**Saved data entries:**

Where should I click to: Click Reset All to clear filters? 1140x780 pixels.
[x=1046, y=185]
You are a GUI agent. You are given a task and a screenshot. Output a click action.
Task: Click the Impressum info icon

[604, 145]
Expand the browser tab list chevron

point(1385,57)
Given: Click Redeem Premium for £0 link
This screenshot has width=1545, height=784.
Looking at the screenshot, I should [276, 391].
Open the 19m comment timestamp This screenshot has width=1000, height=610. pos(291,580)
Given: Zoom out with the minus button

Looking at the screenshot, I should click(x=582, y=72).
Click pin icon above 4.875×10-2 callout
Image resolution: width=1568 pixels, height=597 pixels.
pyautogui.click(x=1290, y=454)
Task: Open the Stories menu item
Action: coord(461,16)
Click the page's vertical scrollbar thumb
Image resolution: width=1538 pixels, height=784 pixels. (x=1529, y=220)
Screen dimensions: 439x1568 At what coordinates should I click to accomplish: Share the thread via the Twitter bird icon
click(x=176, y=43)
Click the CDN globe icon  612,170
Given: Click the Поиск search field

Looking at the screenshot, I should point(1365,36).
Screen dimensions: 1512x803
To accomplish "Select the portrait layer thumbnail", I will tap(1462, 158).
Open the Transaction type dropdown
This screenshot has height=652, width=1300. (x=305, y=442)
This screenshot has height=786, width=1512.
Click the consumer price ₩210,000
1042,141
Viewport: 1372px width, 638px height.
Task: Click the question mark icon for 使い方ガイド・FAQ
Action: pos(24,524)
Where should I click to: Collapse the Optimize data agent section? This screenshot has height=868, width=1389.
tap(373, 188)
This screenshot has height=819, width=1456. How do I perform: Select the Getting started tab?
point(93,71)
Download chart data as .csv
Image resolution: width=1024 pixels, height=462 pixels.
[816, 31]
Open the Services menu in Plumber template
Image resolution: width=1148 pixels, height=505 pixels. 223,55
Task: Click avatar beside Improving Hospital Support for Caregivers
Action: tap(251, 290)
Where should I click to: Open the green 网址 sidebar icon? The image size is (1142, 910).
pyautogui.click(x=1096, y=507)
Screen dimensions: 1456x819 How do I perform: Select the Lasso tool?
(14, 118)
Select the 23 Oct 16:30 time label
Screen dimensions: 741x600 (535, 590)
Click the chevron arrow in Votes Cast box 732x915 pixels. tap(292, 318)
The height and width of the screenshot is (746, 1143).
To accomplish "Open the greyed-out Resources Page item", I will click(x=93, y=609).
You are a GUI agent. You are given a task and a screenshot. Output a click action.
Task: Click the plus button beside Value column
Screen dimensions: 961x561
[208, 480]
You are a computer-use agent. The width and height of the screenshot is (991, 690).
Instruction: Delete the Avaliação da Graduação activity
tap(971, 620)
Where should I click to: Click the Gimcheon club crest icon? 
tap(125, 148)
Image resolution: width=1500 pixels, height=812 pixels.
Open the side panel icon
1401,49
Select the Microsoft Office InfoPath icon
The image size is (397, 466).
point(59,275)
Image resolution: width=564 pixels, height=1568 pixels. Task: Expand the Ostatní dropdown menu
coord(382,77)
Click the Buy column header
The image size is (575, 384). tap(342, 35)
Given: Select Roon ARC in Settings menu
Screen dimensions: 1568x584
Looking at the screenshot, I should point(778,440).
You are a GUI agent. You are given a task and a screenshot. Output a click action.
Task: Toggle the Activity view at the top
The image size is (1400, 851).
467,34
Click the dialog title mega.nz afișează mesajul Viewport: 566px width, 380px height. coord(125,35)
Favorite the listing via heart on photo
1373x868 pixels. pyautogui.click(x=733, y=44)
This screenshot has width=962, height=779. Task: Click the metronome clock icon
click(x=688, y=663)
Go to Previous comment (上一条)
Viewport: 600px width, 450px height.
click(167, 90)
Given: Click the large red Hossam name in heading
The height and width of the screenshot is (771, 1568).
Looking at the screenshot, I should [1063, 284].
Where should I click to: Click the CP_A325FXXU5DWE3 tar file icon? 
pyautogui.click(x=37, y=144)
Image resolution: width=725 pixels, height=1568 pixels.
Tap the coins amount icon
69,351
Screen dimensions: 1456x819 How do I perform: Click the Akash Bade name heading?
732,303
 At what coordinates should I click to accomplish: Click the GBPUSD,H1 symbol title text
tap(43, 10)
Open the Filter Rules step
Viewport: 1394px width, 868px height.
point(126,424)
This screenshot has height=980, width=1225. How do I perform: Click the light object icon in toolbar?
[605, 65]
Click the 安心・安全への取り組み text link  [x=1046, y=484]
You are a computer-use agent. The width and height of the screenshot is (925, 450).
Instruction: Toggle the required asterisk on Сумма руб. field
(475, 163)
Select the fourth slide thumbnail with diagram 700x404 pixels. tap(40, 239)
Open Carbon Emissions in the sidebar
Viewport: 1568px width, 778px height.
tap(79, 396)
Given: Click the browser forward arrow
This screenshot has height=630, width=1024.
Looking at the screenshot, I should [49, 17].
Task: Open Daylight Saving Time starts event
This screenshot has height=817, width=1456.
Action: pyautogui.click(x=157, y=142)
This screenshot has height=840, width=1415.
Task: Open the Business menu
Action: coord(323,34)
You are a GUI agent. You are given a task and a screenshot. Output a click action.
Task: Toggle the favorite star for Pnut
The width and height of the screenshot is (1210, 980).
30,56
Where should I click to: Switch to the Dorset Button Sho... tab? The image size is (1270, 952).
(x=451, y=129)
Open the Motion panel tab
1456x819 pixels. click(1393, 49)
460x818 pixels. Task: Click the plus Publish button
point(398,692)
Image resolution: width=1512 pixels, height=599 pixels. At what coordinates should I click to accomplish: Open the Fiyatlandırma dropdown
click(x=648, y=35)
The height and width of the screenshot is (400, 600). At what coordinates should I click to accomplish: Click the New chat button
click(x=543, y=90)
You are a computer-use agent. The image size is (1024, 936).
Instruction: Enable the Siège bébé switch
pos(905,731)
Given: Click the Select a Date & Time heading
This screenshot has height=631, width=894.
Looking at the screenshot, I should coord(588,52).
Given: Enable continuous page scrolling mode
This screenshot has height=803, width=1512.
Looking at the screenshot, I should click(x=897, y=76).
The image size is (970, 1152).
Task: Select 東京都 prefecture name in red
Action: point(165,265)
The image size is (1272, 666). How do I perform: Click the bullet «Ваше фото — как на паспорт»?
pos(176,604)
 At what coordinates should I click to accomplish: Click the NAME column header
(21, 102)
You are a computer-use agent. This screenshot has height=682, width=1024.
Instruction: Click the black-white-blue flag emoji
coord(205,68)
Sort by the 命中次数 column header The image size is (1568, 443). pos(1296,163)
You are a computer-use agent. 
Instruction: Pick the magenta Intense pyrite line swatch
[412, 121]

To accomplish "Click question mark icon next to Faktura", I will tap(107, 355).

**Brief:** Report every line of the rows above that contains the string "header". Matching is case-sensitive.

**Exercise output:**
Click the Buy column header
 At what coordinates should I click to accomplish: Click the NAME column header
Sort by the 命中次数 column header The image size is (1568, 443). pos(1296,163)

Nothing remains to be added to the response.